It appears that private sector pensioners are unlikely to be able to claim the Rs 40,000 standard deduction tax break proposed in Budget 2018 unless the government issues a specific clarification to the contrary. However, government pensioners will be able to take the full benefit.
Most private sector employees do not get any pension as such directly from their employers after retirement. These employees can get pension from the Employee Pension Scheme (EPS) if they were members of this scheme during their employment period or buy an annuity (a type of pension) from an insurance company. Even those contributing to the National Pension System (NPS) can only get pension after retirement by using a portion of the final corpus to buy an annuity from an insurer. Therefore, the main ‘pension’ sources for private sector employees after retirement are EPS or annuities from insurers. However, as per experts it appears unlikely that, as per existing laws, a person getting these kind of pensions –EPS or annuity—would be able to claim the proposed standard deduction of Rs 40,000. Consequently, private sector pensioners are unlikely to be able to get benefit of this tax break unless the government issues a specific notification to the contrary.
Sonu Iyer, direct tax partner, EY India says: “Post amendment by Finance Bill 2018, standard deduction will be available for income assessable as salary income. Payment of salary income has corresponding TDS obligation on the employer. Currently there is no clarity on whether pension income from EPS or NPS is assessable as salary income. The Central Board of Direct Taxes (CBDT) should clarify this issue at the earliest.”
Regarding pension received as annuity from insurers such as LIC, she says: Such “pension” under private pension schemes unconnected with employment, would be treated as private pension which is in the nature of investment income. It is neither ‘salary’ income nor ‘family pension’. Such private pension would be taxable as ‘Income from other sources’ and no standard deduction is available. To clarify, the standard deduction of Rs. 40,000 proposed in Budget 2018 applies only to ‘salary’ income.”
Abhishek Soni, chartered accountant and CEO at Tax2Win.in, holds that the standard deduction of Rs 40,000 would not be available to those receiving pension under pension plans of insurance companies i.e. annuities. Regarding pension from EPS or NPS he says: “Pension received only from employer is eligible for the benefit of deduction of Rs 40,000. Normally, pension received from EPS and NPS is not treated as pension received from employer because there is no employer and employee relationship as these funds are managed by the organisations other than the employer. Therefore, in our view, benefit of deduction of Rs, 40,000/- will not be available to the pension received from NPS fund or under EPS. However, it is expected that CBDT will issue necessary clarifications on the said issue.”
However, Chetan Chandak, head of tax research, H&R Block India, holds that there are two differing views on whether the pension received from EPS or NPS will qualify for the proposed standard deduction of Rs. 40,000 or not.
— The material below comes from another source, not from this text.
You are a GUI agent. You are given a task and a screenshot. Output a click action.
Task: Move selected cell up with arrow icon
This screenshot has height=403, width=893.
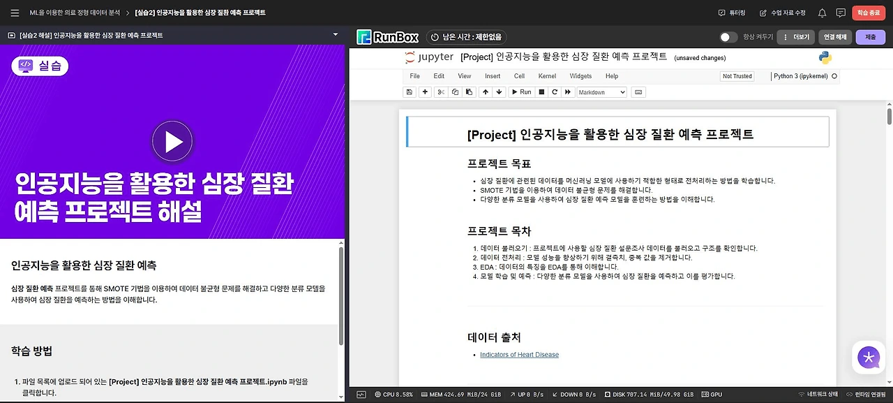(486, 92)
As per Chandak, pension is described in section 60 of the CPC and section 11 of the Pension Act as a periodical allowance or stipend granted on account of past service, particular merits etc. He points out that there are three important features of ‘pension’.
1. Pension is a compensation for past service.
2. It owes its origin to a past employer-employee or master-servant relationship.
3. It is paid on the basis of earlier relationship of an agreement of service as opposed to an agreement for service.
This relationship terminates only on the death of the concerned employee.
Chandak says that one argument is that the pension received from EPS or NPS satisfies all the above listed conditions and is a pension received from a former employer and is taxable as ‘Salary’. Hence, the various deductions available on salary income, including relief u/s 89(1) or the newly proposed standard deduction would be granted to pensioners who received their pension from EPS or NPS. Other argument is that the pension paid under EPS or NPS is not a compensation for past services and it is paid as an annuity against the contribution made in past by the employee (and by the employer on behalf of the employee).
In Chandak’s opinion the first view looks reasonable and prominent in case of EPS considering the fact that only the employer contributes to the EPS and this is done with the intention to provide a regular pension to the employee post his retirement. On the contrary in case of NPS both employer and employee contribute to the NPS and therefore the pension received from NPS is not paid purely for past services of the employee. As such standard deduction will not be applicable in case of pension received from NPS, opines Chandak. Therefore, to bring more clarity and to avoid any confusion tax department or the government should come forward and clarify the provision, he says.
Thus, most experts agree that pension from insurance companies would not qualify for the standard deduction proposed in the budget. As things stand, they also appear to lean towards the view that EPS and NPS pensioners too would not be able to claim this tax break unless the CBDT issues specific clarification to the contrary.
We requested CBDT for a clarification on the above issue via email Friday last week but are yet to receive a reply despite telephonic reminders.
Therefore, going by the law that is clear till now, private sector pensioners appear to have been left out in the cold as far as this tax break goes.